A global survey of 500 IT professionals suggests organizations are not making a lot of progress in their ability to truly observe application environments, especially as they become more complex with each passing day.
The survey, conducted by Logz.io, a provider of an observability platform, found only one in 10 respondents reported they have full observability into their application environments.
Logz.io CTO Asaf Yigal said while more DevOps teams than ever are collecting logs, metrics and traces, most of them have yet to determine how to operationalize all the data being collected. As data is ingested, it doesn’t just need to be stored; it also needs to be correlated to the various services that make up an application, he noted.
The more organizations deploy cloud-native applications in production environments the more pressing this issue becomes. All the microservices that make up those applications are now generating a massive amount of telemetry data that results in more alerts than ever being generated.
Not surprisingly, the biggest challenges organizations encounter when managing Kubernetes clusters in production environments are monitoring/troubleshooting (40%), followed closely by security (37%) and networking (33%).
Many organizations simply don’t have the skills required to manage cloud-native applications. Nearly half of respondents (48%) specifically cited a lack of knowledge as the biggest challenge they encountered when trying to observe these types of applications. From an IT management perspective, most microservices all use the same basic template, so it’s difficult for DevOps teams to identify which microservices are likely to have the biggest impact on service level objectives (SLOs) and service level agreements (SLAs) in the event of a disruption, noted Yigal.

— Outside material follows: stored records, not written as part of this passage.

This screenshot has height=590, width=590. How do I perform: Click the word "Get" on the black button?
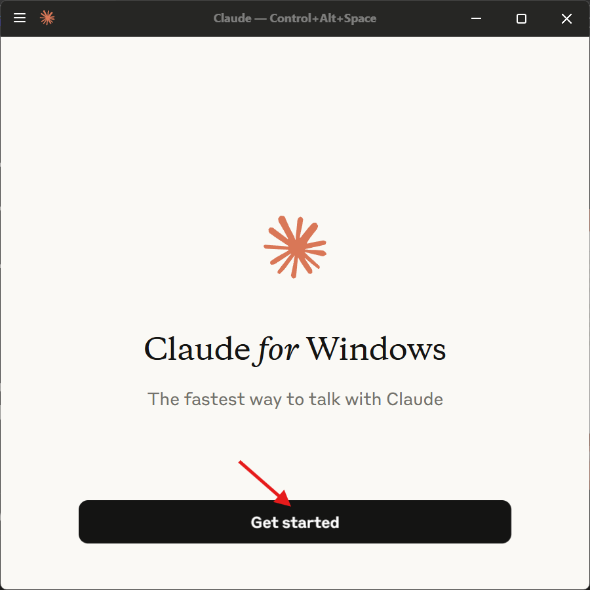[265, 522]
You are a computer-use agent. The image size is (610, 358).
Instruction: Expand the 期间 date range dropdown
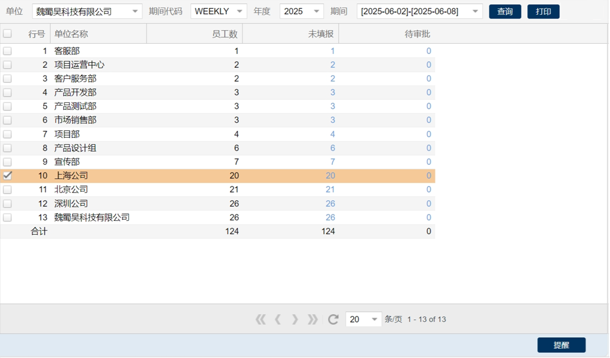pyautogui.click(x=475, y=11)
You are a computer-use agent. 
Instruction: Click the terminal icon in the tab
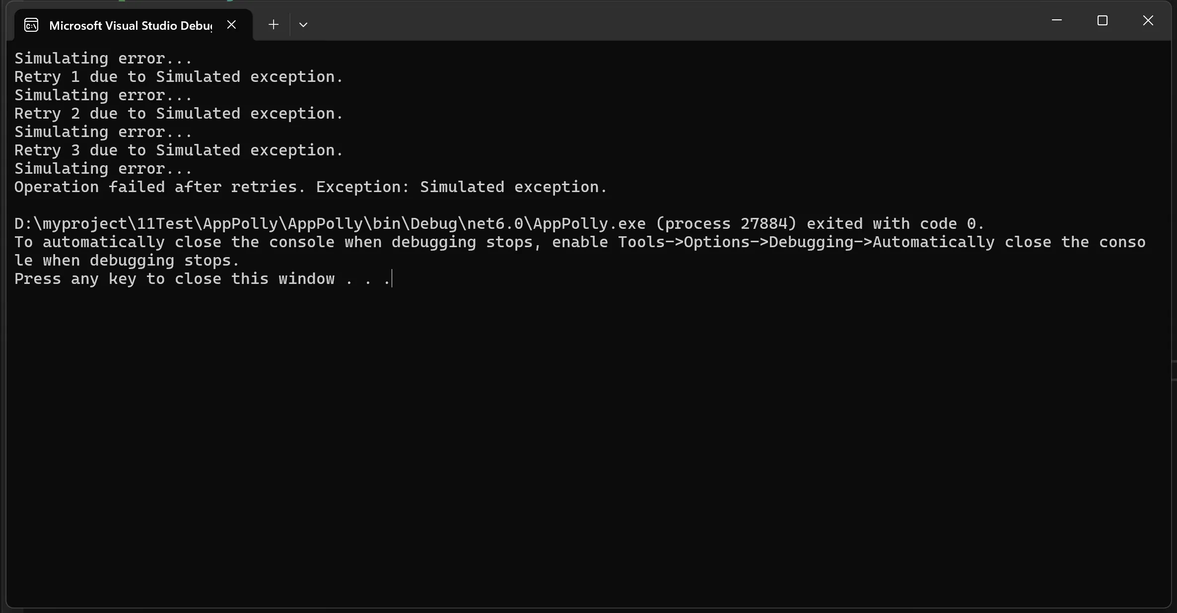31,25
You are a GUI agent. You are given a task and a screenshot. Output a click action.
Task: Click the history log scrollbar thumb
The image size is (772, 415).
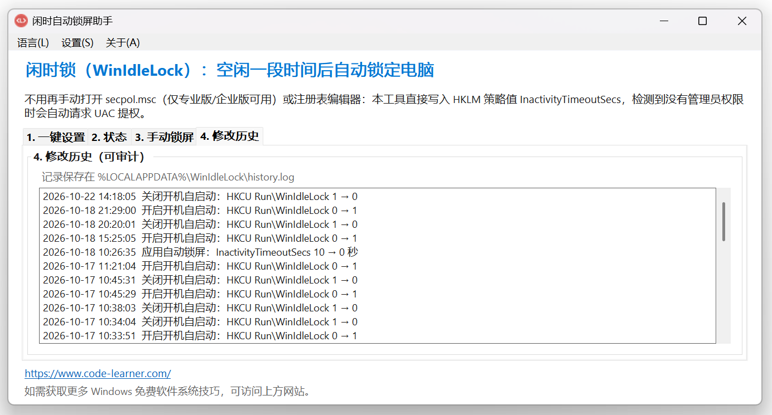coord(723,222)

In the absence of the ability to determine the actual root cause of an issue, alert storms conspire to increase fatigue—and that eventually results in higher levels of burnout across the DevOps team, noted Yigal. In fact, 82% of respondents said their mean-time-to-resolution (MTTR) during production incidents was more than an hour.
The survey also noted that more than half of respondents (52%) worked for organizations that are simultaneously trying to rein in monitoring costs. More than three-quarters (76%) of respondents also noted that open source OpenTelemetry (OTEL) or OTEL-centric tooling was at least somewhat important to their overall observability strategy.

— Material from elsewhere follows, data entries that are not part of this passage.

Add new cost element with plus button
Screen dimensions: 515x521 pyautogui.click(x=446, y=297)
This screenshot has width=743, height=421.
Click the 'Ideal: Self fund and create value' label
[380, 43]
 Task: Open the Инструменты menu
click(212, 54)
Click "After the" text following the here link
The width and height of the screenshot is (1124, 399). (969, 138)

In addition, 87% of respondents said their organization is already using some form of platform engineering to manage DevOps workflows at scale.
It’s not clear how quickly organizations are adopting observability tools and platforms, but too many DevOps teams lack the visibility needed to identify the root cause of an issue. As a result, variations of the same problems often keep manifesting themselves because previous remediation efforts simply didn’t go deep enough to resolve the core issue.
Of course, there may come a day when machine learning algorithms, along with other forms of artificial intelligence (AI), will make it simpler to surface these issues. The challenge, in the meantime, is laying down the observability foundation today to provide access to the data that will be required to train those AI models.